1. Zwierciadlo.pl
  2. >
  3. REKLAMA

Chiron, czyli nauka odpuszczania (1)

123rf.com
123rf.com
Nie działać, nie myśleć, nie planować, nie sięgać w głąb. Zaakceptować, pogodzić się z tym, co jest, poddać sile większej niż my sami. Tak postępować, gdy jest trudno, gdy boli. Nie szukać samemu rozwiązania. Przed taką lekcją w końcu stajemy. Więcej opowie ci Chiron, planetoida, którą znajdziesz w swoim horoskopie urodzeniowym.

Rozwój osobisty prędzej czy później prowadzi do momentu, w którym dotykamy metafizyki.

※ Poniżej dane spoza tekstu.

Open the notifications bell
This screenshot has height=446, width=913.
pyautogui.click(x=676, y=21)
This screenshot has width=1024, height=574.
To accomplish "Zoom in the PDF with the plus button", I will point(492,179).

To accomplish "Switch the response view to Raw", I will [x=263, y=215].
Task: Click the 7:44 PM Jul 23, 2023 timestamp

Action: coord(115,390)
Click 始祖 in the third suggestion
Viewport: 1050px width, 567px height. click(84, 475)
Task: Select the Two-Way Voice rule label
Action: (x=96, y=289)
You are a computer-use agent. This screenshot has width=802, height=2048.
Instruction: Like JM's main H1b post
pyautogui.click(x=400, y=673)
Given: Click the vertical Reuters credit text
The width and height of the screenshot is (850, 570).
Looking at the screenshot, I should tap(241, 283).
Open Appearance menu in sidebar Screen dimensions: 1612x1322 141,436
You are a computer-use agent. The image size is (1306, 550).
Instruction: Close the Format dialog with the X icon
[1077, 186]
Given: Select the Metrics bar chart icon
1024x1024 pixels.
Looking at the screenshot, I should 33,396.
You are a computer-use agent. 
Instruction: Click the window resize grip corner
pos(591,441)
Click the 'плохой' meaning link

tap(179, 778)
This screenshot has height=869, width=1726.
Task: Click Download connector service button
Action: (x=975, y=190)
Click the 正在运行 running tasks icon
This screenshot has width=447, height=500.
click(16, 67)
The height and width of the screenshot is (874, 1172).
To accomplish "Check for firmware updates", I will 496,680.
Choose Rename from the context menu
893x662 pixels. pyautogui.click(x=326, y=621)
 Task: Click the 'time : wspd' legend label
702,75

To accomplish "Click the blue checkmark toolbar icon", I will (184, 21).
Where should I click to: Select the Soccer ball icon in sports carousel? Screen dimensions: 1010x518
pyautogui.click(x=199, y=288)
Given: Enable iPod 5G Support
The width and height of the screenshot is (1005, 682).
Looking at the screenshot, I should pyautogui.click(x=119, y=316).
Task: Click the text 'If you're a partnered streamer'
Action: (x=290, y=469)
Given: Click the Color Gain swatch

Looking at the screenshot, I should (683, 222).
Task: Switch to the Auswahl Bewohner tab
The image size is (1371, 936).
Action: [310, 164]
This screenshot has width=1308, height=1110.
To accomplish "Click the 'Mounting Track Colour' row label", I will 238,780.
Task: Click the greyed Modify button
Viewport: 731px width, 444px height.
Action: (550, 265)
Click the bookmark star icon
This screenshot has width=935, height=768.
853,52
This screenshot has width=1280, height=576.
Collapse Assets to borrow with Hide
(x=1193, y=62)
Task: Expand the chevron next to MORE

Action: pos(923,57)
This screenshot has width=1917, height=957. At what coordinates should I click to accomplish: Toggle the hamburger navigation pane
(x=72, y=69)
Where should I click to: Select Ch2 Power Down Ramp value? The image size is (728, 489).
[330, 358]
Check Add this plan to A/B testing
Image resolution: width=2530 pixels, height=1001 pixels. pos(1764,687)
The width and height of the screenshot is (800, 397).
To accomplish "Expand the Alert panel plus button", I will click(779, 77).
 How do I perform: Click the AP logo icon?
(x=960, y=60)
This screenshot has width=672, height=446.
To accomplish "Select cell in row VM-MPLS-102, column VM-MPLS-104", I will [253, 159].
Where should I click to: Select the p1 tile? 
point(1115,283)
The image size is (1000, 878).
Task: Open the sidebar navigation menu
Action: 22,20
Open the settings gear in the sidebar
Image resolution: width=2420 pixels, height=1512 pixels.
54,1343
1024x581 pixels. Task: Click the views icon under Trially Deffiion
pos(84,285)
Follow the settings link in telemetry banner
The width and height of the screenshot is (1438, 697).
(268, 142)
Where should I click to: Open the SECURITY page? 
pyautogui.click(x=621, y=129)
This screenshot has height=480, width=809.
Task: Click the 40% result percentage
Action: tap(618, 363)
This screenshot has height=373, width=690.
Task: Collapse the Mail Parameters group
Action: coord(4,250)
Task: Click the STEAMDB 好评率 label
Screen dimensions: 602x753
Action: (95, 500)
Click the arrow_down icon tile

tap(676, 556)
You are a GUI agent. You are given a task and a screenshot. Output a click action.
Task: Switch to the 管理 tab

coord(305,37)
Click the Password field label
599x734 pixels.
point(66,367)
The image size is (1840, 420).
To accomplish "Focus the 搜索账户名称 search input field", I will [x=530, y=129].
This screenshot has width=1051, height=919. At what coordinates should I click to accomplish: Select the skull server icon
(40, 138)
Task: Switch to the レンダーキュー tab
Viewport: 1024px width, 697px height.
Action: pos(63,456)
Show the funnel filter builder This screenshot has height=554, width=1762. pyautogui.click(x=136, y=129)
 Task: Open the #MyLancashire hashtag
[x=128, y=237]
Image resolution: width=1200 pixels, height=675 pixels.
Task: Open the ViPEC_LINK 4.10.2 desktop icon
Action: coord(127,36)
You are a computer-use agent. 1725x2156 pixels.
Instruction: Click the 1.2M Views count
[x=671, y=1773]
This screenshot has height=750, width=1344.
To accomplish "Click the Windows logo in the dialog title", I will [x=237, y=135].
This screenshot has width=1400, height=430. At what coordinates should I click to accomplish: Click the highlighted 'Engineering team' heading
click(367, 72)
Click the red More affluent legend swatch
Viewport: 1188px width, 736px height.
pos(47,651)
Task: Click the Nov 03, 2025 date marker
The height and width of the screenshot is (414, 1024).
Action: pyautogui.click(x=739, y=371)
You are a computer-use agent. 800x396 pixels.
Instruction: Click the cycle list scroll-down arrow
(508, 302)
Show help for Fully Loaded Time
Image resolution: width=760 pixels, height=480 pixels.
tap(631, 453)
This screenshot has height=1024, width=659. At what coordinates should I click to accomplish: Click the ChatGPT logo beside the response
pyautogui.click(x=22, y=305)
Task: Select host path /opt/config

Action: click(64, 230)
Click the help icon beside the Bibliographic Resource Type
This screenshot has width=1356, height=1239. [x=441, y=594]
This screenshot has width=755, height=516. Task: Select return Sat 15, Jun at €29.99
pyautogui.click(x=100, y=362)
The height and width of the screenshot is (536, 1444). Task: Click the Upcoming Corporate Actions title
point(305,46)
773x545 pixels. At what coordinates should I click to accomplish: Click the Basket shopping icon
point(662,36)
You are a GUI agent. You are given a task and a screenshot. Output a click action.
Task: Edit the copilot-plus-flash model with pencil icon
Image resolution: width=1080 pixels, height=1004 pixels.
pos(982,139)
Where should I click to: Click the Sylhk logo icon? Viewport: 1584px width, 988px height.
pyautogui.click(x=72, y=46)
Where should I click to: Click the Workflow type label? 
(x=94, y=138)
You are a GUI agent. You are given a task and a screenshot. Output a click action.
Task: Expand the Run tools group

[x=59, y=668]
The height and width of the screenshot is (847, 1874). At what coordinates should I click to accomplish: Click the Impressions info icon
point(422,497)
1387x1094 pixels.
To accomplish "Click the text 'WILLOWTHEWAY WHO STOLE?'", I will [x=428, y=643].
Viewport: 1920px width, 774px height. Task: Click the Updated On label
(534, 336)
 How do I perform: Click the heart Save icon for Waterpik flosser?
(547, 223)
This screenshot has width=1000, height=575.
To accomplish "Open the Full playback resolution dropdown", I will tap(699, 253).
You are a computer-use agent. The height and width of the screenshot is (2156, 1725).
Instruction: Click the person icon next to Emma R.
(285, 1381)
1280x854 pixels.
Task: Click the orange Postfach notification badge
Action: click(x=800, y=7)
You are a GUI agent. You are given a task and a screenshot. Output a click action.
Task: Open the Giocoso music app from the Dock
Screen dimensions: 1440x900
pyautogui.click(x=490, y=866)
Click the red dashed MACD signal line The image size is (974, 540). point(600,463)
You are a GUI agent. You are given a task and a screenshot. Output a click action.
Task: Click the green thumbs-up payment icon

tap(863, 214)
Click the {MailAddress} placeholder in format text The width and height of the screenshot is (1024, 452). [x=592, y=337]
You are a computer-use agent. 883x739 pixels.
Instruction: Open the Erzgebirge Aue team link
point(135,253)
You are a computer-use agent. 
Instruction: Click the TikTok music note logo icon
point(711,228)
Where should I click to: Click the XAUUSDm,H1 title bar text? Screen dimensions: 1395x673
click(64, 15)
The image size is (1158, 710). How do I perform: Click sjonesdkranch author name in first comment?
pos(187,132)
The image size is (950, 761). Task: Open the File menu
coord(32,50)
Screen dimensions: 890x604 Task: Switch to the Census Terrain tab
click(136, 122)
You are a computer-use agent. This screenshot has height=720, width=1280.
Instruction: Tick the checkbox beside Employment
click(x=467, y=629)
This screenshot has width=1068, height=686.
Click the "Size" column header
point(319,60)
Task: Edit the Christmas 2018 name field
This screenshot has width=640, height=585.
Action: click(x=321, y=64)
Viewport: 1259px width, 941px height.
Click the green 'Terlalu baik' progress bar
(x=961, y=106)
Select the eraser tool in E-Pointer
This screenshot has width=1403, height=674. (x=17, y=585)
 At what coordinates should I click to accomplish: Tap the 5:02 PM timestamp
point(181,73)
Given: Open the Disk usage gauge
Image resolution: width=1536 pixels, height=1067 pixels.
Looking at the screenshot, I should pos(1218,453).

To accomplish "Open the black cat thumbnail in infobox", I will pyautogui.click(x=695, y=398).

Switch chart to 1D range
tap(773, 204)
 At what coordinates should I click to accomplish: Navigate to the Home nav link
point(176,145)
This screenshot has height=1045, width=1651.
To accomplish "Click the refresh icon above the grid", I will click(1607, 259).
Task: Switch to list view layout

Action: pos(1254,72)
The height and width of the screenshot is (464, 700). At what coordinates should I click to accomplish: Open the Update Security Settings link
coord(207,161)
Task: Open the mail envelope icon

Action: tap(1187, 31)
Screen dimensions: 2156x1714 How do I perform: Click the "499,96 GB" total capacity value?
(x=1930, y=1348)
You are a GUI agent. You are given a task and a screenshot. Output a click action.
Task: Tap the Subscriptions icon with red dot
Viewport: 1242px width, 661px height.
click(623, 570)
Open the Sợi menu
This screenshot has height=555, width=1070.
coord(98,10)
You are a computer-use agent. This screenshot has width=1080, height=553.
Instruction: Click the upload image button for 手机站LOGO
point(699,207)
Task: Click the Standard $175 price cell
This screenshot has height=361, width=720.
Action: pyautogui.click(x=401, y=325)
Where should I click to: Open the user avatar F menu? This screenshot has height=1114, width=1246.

I nie chodzi mi teraz o odkrycie, że nasze przekonania, uczucia czy wyparte procesy psychiczne kształtują doświadczenia, z którymi mamy do czynienia na co dzień. Nie mam na myśli również tego, że poznając siebie głębiej i głębiej, w końcu zaczynamy czuć, że świat jest tylko naszym lustrem i że od wewnątrz możemy nim sterować. Na w pewnym momencie stajemy się już dość opanowani, bo odważyliśmy się na znaczące zmiany, być może mamy za sobą jakąś życiową ruinę, przekroczyliśmy psychiczne progi i to nas wzmocniło. Nie zależymy już tak bardzo od tego, co dzieje się na zewnątrz. Osiągnęliśmy jakieś swoje cele, z innych z ulgą zrezygnowaliśmy, wiele się przewartościowało. Jest lepiej. Niby. Cały czas bowiem doświadczamy pewnego dysonansu. Chwile poczucia, że świat jest po naszej stronie i całkowitej pewności, że dobrze jest tak jak jest, przeplatają się z chwilami przeżywania nieokreślonego bólu, który trudno nazwać i który uparcie wraca, często w określonych okolicznościach. Momenty błogości znikają i czujemy się uwięzieni.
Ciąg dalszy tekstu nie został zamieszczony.